I have many, possibly now several thousand duplicate records (ie same species, same date, same location, same abundance, same observer). This has occurred despite my use of a system whereby I put new files for import in one folder and after import move them to a different folder.

I know now that I get some duplicate records because observers send records to several public databases that I incorporate in my R6 database (records directly to me, or via BBS, Birdtrack, etc etc). Also, I have not found a foolproof method of checking whether records have been successfully imported or not. 
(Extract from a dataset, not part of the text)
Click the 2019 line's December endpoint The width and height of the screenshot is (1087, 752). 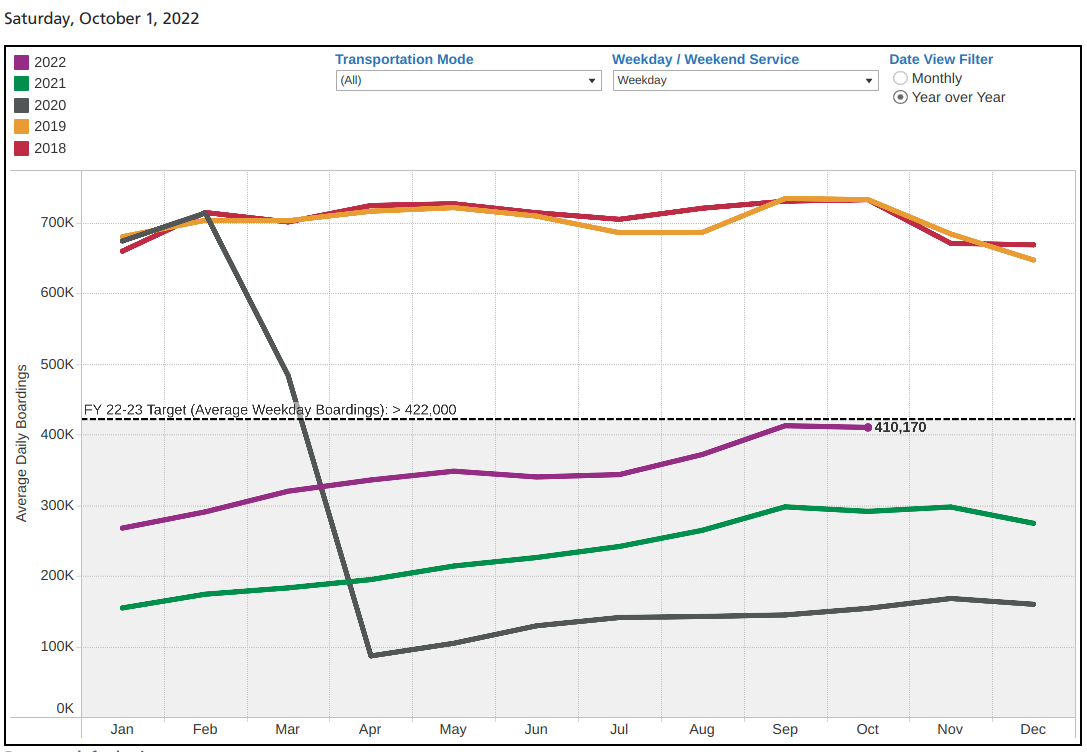point(1032,260)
The other day I found that the number of records in R6 for the year 2007 was about 24,000 but the number I expected from the number of records in Excel import files as around 32,000. I was unable to account for the difference and wanted to check the records in R6 to see what was missing. I used the Report Wizard and the newly acquired skill of selecting the vice counties, selecting a year, but have been unable to select 'Observer' from the list of variables to select on in 'Additional filters'. I have used 'Surname (Determiner)' and found that does not select all the records that a particular observer has had imported. An example was that one person for whom I had imported 3,862 records had only 204 identified by the Report Wizard.
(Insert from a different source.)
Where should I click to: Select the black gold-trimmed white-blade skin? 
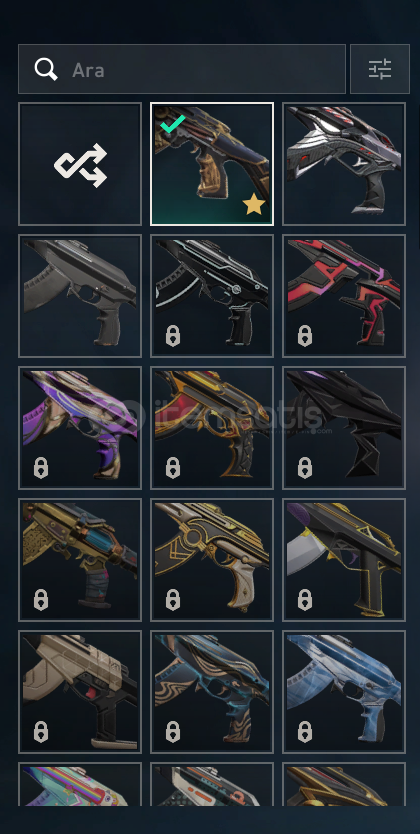[344, 560]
I have, some time ago, requested that the import process be amended so that R6 checks for duplicate records between the file to be imported and existing data (not just duplicates within the import file which is what it seems to do currently). As far as I am aware there has been no progress with that feature.

Question:

Is there a method, eg an XML report, or some other add-on, that can have parameters set so that it can check for duplicates and weed them out? The only means I know of currently is to select the set of records for each date and delete each record, one at a time.

How do colleagues with much bigger sets of records than I have check to ensure they do not have duplicate records? How do you get rid of real duplicates?
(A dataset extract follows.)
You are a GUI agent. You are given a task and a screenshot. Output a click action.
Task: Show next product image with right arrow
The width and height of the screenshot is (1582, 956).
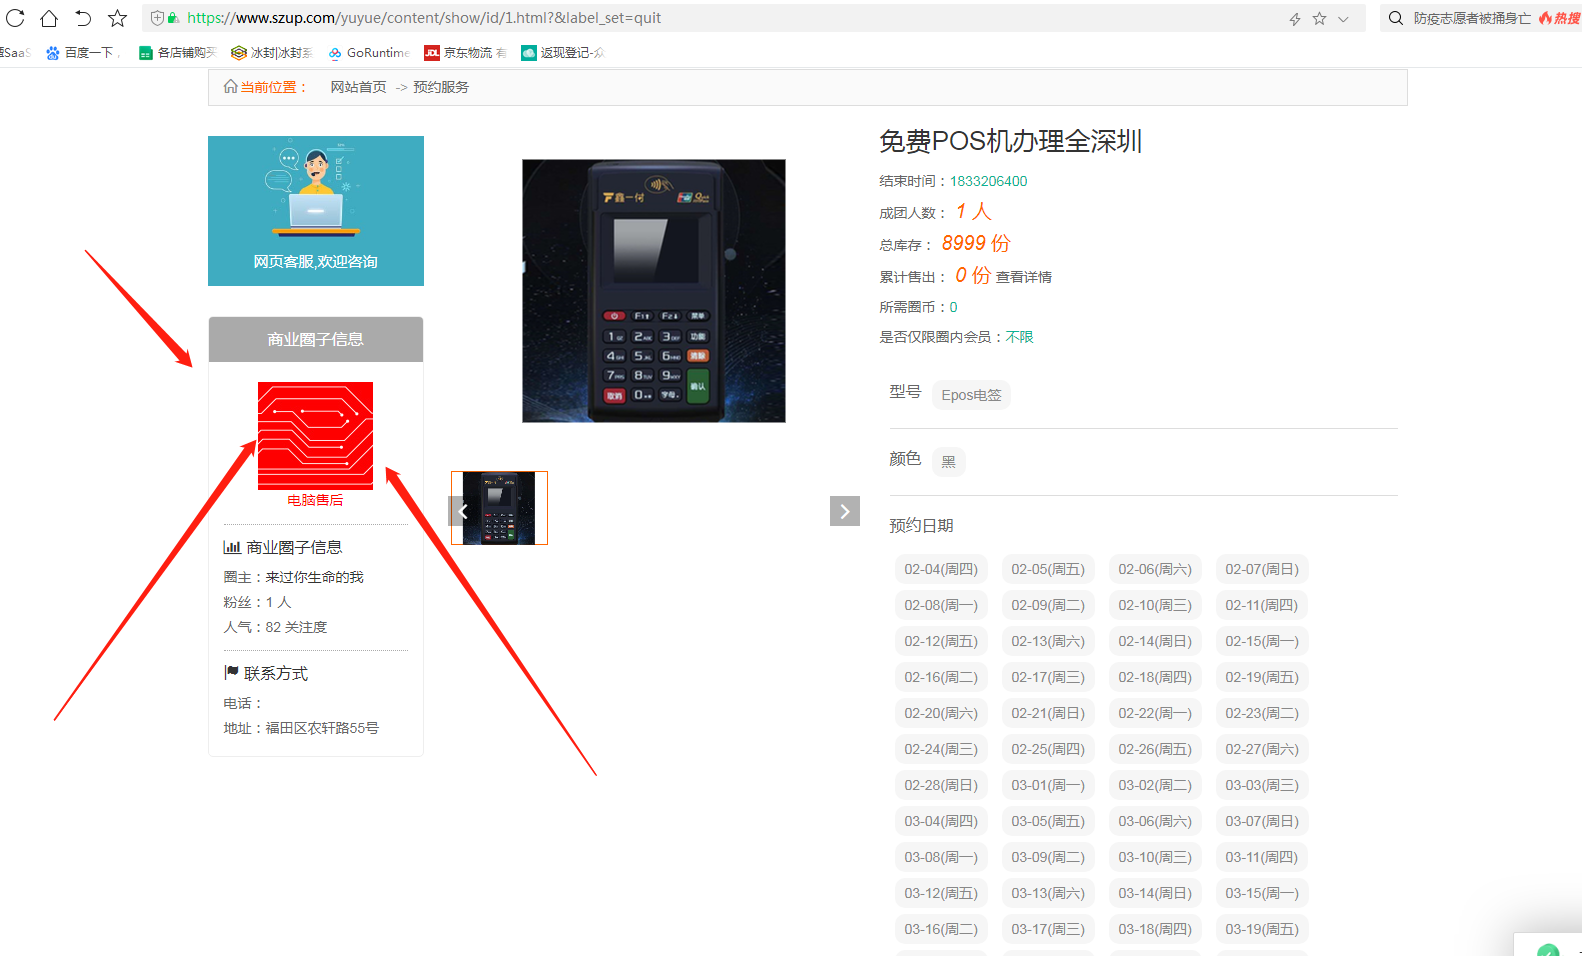pyautogui.click(x=844, y=511)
I would be grateful for any suggestions!

Cheers, Ian

2

Re: A failsafe method to check for duplicate data entries - how?

Hi

I have been thinking further about how to check my database. One ideal way would be to see the number of records in the database by the 'Observer' - but I cannot find a way of doing that.

I do not put an entry in the 'Determiner' field in the import spreadsheet (though I may have to mend my ways about this) so if I do a search for all records in a year, with 'Obs Determiner' selected I now know that the report returns fewer records than are in the database. Ideally, I wish to check the number of records submitted by each Observer.

I thought of creating a Rucksack, as Charles had suggested for taxa recently, but I cannot find a place in the Report Wizard for opening a rucksack with names of observers in it.
With over 200 observers in a year, selecting each name at the start of the Wizard is not a viable option. The situation would be much easier if all the fields available for import were available for selection and viewing in the Report Wizard.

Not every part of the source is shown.